Ein enormer Rückschlag 

Bereits 1957 hatte eine Strafrechtsreformkomission einen Vorschlag gemacht: Nur mehr das Verführen junger Männer und die Prostitution sollten strafbar bleiben. Weiters sollte „Werbung für gleichgeschlechtliche Unzucht“ strafbar sein. Ab 1960 versuchte SPÖ-Justizminister Christian Broda diesen Kompromiss mit dem Koalitionspartner ÖVP umzusetzen.
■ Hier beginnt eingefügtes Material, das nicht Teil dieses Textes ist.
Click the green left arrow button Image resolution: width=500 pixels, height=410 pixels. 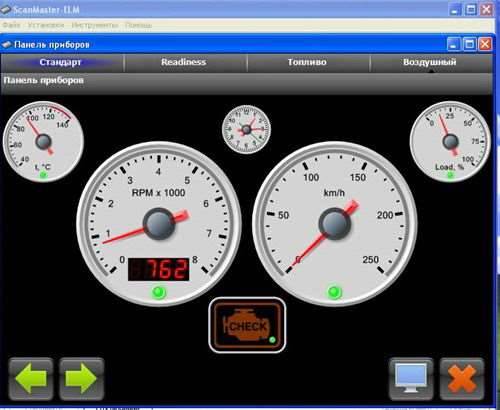31,379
Doch diese Bemühungen wurden in den Jahren 1966 bis 1970 der ÖVP-Alleinregierung zerschlagen. 

„Das geltende Recht ist ein Bollwerk gegen das Heranwachsen sexuell Pervertierter… Fällt dieses Bollwerk, dann ist zu befürchten, daß die widernatürliche Unzucht zur Mode wird, daß in der Öffentlichkeit homosexuelle Verhaltensmuster auftauchen, daß versucht wird, den Unterschied zwischen normal und abnormal zu verwischen.“ So argumentierte eine katholische Juristenkommission der Bischofskonferenz, der die ÖVP brav folgte. 
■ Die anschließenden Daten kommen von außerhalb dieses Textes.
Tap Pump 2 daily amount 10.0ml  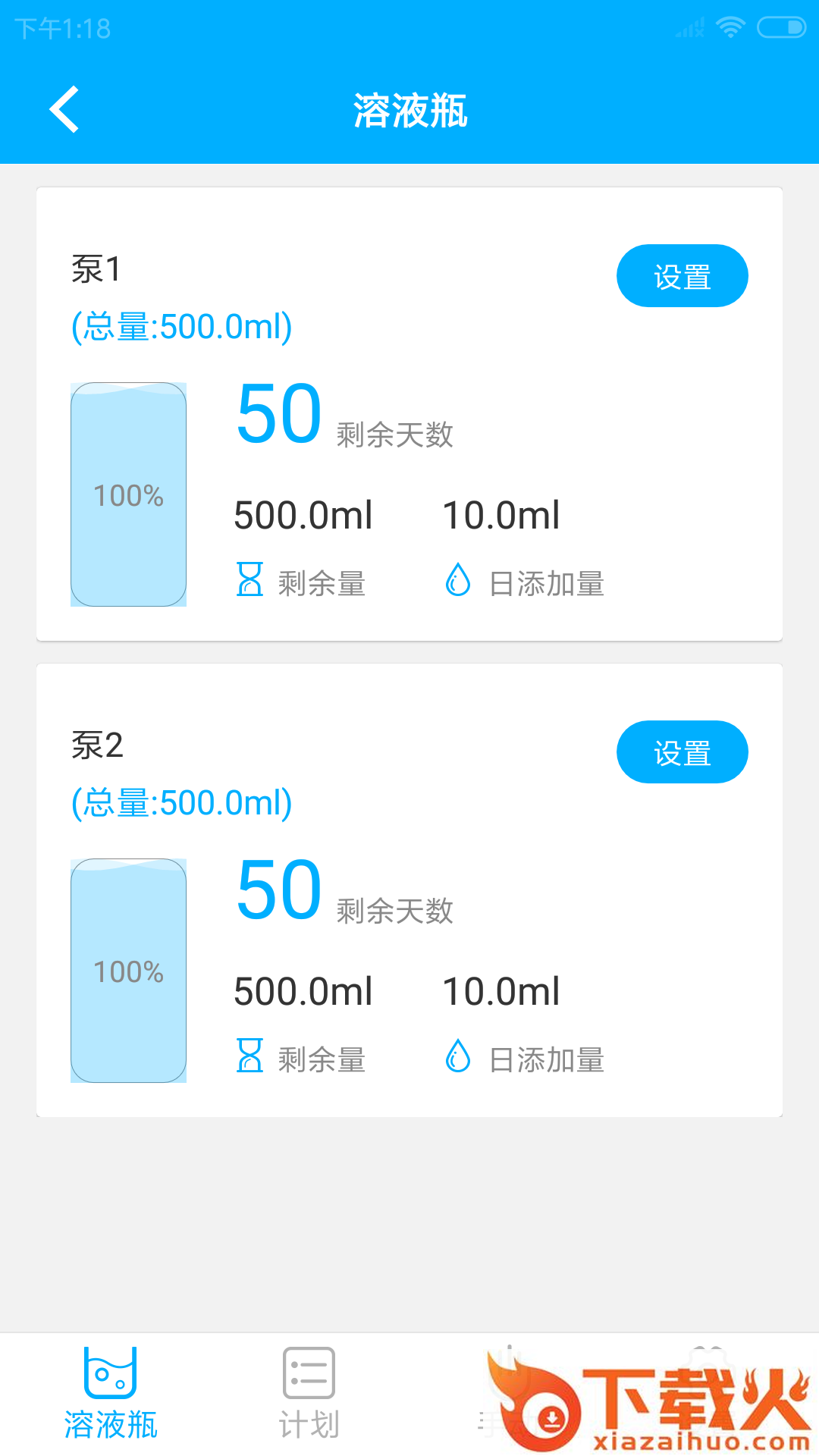point(501,992)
Trotz prinzipieller Einigung verweigerten einige ÖVPler 1971 die Zustimmung zum Jahrhundertgesetz. © Kurier | Zentrum QWien, www.qwien.at

Aufbruch in den 1970er Jahren 

In dieser verstaubten Zeit führte die SPÖ höchst erfolgreich einen Wahlkampf für ein modernes Österreich und konnte im April 1970 eine Minderheitsregierung bilden. Bruno Kreisky versprach „Sofortmaßnahmen“, um „tausendfaches Leid auf Grund unhaltbar gewordener Vorschriften nicht täglich wiederkehren“ zu lassen. Denn wegen Homosexualität standen jährlich Hunderte vor Gericht! Bereits im April legte Broda ein „Strafrechtsänderungsgesetz“ vor. In einem eigenen Unterausschuss wurde von Juli 1970 bis Juni 1971 um eine mehrheitsfähige Position gerungen. Politischer Konsens wurde letztlich in jenen Punkten erzielt, die bereits 1957 die Strafrechtsreformkomission vorgeschlagen hatte. Neu war allerdings ein Verbindungsverbot von Menschen zur Gutheißung von Homosexualität. Hier konnte die SPÖ zumindest erreichen und klarstellen, dass dies nur Gruppen betreffen sollte, die geeignet waren, öffentliches Ärgernis zu erregen. So erklärte Broda 1979 im Zusammenhang mit der Gründung der HOSI Wien: „Wir werden die Gesetze anwenden, aber wir werden nicht unsere Hand leihen zu einer neuen Hexenjagd gegen eine gesellschaftliche Minderheit.“ 

Jahrhundertgesetz

Die SPÖ feierte den Beschluss im Sommer 1971 als „Jahrhundertgesetz“, war doch Österreich das letzte westlich orientierte Land Europas, in dem nun „persönliches Glück in vielen Fällen nicht mehr durch den ‚Richter als Sittenrichter‘“ gefährdet war. Im Herbst 1971 erhielt die SPÖ die absolute Mehrheit – auch dank schwuler Stimmen. Ab Ende der 1980er Jahre war das politische Bewusstsein dann reif, um die verbliebenen Strafrechtsbestimmungen zu hinterfragen. Es dauerte aber bis 2002, bis sie gänzlich aufgehoben werden konnten – stets gegen massiven Widerstand der ÖVP. Schließlich war es dann erst der Verfassungsgerichtshof, der das Mindestalter von 18 Jahren für schwulen Sex aufhob.